Fine-grained, nonlinear registration of live cell movies reveals spatiotemporal organization of diffuse molecular processes
Fig 2
Computational elements for the remapping process.
a) Extraction of the mask gradient ∇fmask. Based on a cell mask, we calculate for each pixel the distance to the nearest cell boundary element for both the cell-interior and cell-exterior spaces. The gradient on this distance field defines ∇fmask. b) Diffeomorphism constraint. From left to right, illustrations of interpolation fields, where edges indicate the sampling position of an input image to remap onto a target. The mesh diagram shows displacements as deviation from a square mesh (1st diagram from left). A diffeomorphic transform (2nd diagram) is represented by a deformed mesh. A break in diffeomorphism (3rd diagram) is represented by crossings of mesh edges.

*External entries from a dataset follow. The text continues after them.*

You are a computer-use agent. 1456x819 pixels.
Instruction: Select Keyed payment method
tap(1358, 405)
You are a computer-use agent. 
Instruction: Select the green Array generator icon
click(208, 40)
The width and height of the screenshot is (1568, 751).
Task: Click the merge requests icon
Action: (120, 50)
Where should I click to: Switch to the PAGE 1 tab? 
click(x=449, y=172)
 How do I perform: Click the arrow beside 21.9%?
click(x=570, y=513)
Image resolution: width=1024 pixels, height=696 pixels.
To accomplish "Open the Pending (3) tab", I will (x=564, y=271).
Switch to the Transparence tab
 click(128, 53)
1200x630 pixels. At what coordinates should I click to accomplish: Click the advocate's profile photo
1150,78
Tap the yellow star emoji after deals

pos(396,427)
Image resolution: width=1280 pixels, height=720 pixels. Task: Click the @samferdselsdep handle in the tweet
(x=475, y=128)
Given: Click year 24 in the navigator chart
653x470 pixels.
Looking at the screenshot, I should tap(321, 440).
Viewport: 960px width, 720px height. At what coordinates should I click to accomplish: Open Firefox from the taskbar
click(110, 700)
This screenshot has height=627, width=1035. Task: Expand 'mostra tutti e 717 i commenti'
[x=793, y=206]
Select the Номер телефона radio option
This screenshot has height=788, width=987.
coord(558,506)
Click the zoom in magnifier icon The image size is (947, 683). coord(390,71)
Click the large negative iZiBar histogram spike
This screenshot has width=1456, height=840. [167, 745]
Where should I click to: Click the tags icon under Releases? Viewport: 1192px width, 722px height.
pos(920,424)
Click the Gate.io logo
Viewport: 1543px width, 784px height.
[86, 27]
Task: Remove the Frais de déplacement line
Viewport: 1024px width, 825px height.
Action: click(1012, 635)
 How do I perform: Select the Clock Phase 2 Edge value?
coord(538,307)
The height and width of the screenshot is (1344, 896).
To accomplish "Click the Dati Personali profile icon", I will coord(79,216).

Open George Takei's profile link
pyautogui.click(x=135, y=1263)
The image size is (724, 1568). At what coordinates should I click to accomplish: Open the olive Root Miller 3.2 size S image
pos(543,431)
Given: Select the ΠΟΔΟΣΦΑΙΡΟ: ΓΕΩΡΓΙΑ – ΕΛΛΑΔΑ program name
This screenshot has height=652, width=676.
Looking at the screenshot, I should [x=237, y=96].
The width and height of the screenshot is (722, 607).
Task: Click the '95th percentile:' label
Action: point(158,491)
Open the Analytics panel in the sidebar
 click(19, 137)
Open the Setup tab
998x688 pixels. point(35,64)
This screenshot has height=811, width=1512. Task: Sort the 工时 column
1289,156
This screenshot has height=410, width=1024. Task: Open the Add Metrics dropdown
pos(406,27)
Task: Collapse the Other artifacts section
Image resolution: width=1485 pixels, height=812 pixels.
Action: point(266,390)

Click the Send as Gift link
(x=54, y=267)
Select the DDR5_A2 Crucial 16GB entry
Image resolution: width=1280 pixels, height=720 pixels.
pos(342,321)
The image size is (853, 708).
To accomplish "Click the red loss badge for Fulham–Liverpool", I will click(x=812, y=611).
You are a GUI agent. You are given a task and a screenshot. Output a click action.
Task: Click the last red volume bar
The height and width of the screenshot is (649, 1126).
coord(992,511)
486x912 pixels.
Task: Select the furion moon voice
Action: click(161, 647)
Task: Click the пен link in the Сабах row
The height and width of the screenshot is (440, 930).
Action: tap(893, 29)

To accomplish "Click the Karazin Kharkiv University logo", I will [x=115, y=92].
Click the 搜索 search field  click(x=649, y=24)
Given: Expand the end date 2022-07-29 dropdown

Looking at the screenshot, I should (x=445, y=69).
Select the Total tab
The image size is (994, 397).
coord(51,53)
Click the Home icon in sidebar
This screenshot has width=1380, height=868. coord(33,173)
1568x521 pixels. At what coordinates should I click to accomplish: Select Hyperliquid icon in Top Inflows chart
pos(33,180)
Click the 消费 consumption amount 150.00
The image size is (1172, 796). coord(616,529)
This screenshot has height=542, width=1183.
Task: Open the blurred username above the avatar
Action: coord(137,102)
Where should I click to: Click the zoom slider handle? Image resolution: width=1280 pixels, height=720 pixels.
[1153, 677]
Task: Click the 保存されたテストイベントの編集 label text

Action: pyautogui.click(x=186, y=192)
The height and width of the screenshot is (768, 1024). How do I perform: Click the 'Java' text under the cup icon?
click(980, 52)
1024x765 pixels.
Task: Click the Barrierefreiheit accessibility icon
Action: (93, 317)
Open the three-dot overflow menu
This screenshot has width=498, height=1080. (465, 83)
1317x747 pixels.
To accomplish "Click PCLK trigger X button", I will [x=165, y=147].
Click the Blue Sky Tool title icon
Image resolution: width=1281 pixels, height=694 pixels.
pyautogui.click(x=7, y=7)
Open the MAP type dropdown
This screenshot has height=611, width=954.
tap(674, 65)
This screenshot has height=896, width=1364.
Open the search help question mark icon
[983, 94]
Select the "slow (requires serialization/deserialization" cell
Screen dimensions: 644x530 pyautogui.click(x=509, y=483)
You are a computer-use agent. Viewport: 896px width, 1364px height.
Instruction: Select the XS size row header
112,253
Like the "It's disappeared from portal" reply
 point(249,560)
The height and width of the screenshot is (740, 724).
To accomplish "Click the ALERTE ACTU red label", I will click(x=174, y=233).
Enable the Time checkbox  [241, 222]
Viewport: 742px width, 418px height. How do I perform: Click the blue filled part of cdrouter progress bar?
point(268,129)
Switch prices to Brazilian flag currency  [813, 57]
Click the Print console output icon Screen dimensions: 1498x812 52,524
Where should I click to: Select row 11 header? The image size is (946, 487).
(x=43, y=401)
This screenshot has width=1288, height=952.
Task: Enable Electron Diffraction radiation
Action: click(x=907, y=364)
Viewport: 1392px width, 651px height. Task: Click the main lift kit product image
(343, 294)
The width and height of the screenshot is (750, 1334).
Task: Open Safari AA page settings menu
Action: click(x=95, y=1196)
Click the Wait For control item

By sorting the mesh coordinates in sequential order, breaks in diffeomorphism can be reverted (4th diagram). c) Effect of algorithm components on cell edge registration. Accuracy of registration over n iterations is indicated by the area of mismatch (green and purple) between the moving cell and the target cell image, normalized by the target cell perimeter. Removing the mask regularization and topological constraint enforcing diffeomorphism reduces both the rate of convergence and the final accuracy. The dashed line indicates the iteration stop for a visualization of the registration results (bottom row). The proposed algorithm gives a near pixel perfect registration of the two images. Removing the mask regularization largely reduces the rate of convergence. Removing both mask regularization and topological constraint causes failure in the capture of small protrusions.